La Audiencia confirma la absolución de una familia cordobesa que ocupa un piso de la Sareb porque el banco malo lo toleró
La Audiencia Provincial de Córdoba ha confirmado la absolución de tres personas acusadas de un delito leve de usurpación por ocupar una vivienda propiedad de la Sareb en una barriada de la capital desde hace casi una década. El tribunal ha desestimado el recurso de apelación presentado por la entidad y ha avalado la sentencia dictada por el Juzgado de Instrucción número 4 de Córdoba.
En su resolución, la Audiencia ha considerado que los hechos no encajan en el delito de ocupación de inmuebles ajenos sin autorización por, entre otros motivos, la tolerancia prolongada de la propiedad, la mediación de los servicios sociales del Ayuntamiento de Córdoba y las negociaciones para un alquiler social.

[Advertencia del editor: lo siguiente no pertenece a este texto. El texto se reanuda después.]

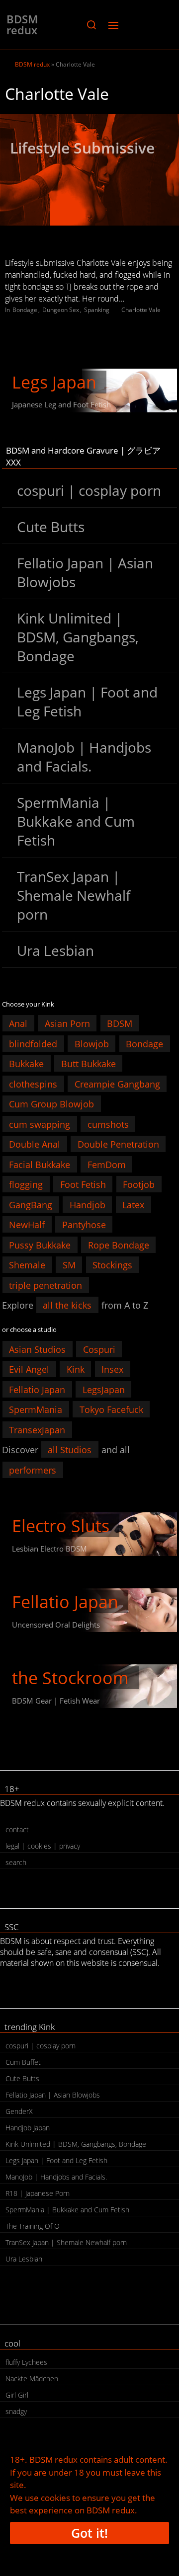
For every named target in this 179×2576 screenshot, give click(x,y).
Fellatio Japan (37, 1389)
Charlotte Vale (141, 310)
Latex (133, 1204)
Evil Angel (29, 1369)
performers (32, 1470)
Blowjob (92, 1043)
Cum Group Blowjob (51, 1104)
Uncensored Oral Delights (56, 1625)
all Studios (69, 1450)
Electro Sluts (60, 1525)
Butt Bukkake (88, 1064)
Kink (76, 1369)
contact (17, 1829)
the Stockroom (70, 1677)
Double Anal (34, 1144)
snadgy (16, 2411)
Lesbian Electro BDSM (49, 1549)
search (15, 1862)
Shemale (27, 1265)
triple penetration (45, 1285)
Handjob (87, 1204)
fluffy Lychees (26, 2362)
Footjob (139, 1184)
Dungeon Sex (60, 310)
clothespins (33, 1084)
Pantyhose (84, 1225)
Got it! (89, 2532)
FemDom (107, 1164)
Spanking (96, 310)
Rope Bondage (118, 1244)
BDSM (119, 1023)
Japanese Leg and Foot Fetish (61, 404)
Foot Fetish (83, 1184)
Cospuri (99, 1349)
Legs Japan (54, 382)
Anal (18, 1023)
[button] (91, 25)
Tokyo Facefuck (111, 1409)
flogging (26, 1184)
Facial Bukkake (39, 1164)
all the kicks (67, 1305)
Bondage (24, 310)
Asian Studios (37, 1349)
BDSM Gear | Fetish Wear (56, 1701)
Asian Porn (67, 1023)
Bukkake (26, 1064)
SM (69, 1265)
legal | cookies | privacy (42, 1846)
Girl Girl (16, 2395)
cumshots (108, 1124)
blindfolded (33, 1043)
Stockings (112, 1265)
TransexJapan (37, 1429)
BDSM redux (22, 24)
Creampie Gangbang (117, 1084)
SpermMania (35, 1409)
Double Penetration (118, 1144)
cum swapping (39, 1124)
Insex (112, 1369)
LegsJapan (104, 1389)
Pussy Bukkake (40, 1244)
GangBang (30, 1204)
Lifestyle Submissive (82, 148)
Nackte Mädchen (31, 2378)
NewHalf (27, 1225)
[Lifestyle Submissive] (89, 170)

Los hechos probados recogen que la primera ocupante accedió a la vivienda antes de 2016 “sin el consentimiento ni conocimiento” de la Sareb, y que posteriormente se incorporaron otros dos miembros de la familia. Los tres continúan residiendo en el inmueble junto a menores de edad. Durante este tiempo, la Sareb inició un procedimiento de desahucio que quedó paralizado “gracias a la mediación de los servicios sociales del Ayuntamiento de Córdoba”, al tiempo que se abrieron conversaciones para regularizar la situación mediante un alquiler social.

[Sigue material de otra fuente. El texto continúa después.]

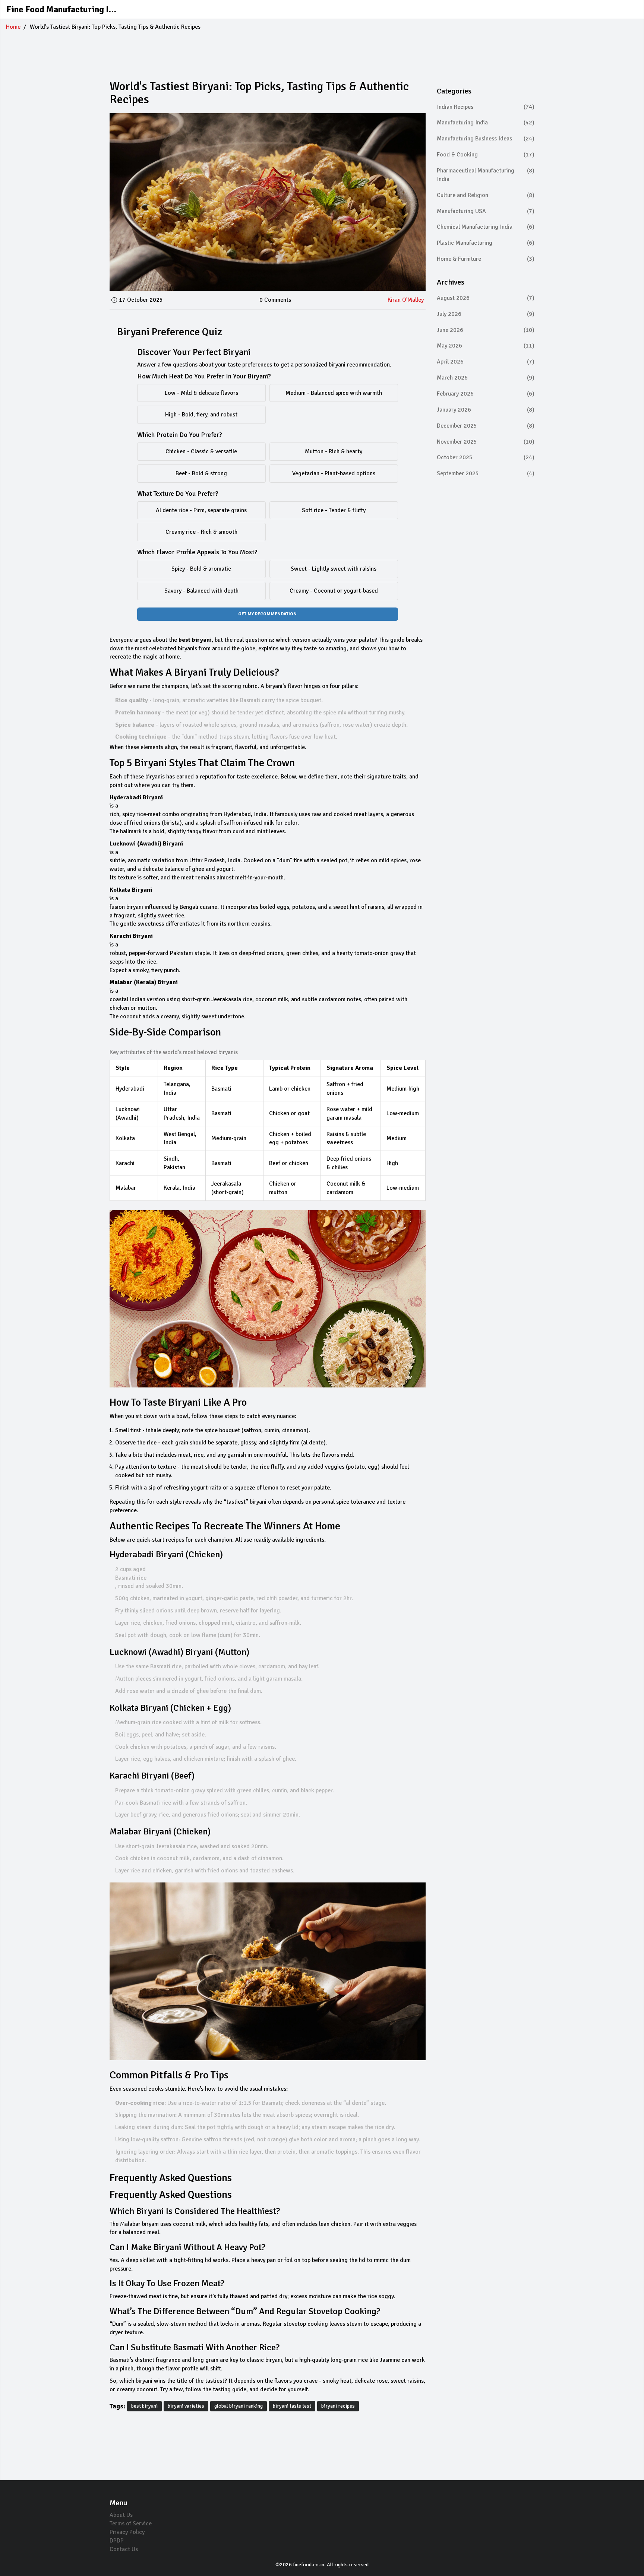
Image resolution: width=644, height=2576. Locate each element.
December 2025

En consecuencia, la Audiencia ha explicado que estas circunstancias generan una “duda más que razonable sobre la situación de tolerancia con que la primera de las acusadas ha estado disfrutando de la vivienda con pleno conocimiento de la propiedad”, lo que obliga a respetar la presunción de inocencia.
Rechazo a convertir el derecho penal en un “instrumento espurio de presión”
El tribunal también ha rechazado de forma expresa el principal argumento de la Sareb, que denunciaba una incorrecta valoración de la prueba. El magistrado ha señalado que el juez de primera instancia realizó un análisis lógico y coherente del material probatorio y que no se aprecia “una inferencia de prueba absurda o irracional que merezca tan radical declaración” como la anulación del juicio.
En relación con el fondo del asunto, la sentencia ha subrayado que no puede afirmarse que los acusados actuaran con conciencia de estar cometiendo un delito, ya que “los propietarios del inmueble por ellos usado [la Sareb] les han dejado vivir durante años en la casa sin incomodarles lo más mínimo” y, posteriormente, “han entablado negociación para paralizar primero un procedimiento civil de desahucio”.
Además, el tribunal ha advertido de que la vía penal no es el cauce adecuado para resolver este tipo de conflictos, “convirtiendo el derecho penal en un instrumento espurio de presión en la negociación de dos partes con intereses enfrentados”. Contra esta resolución no cabe recurso ordinario alguno.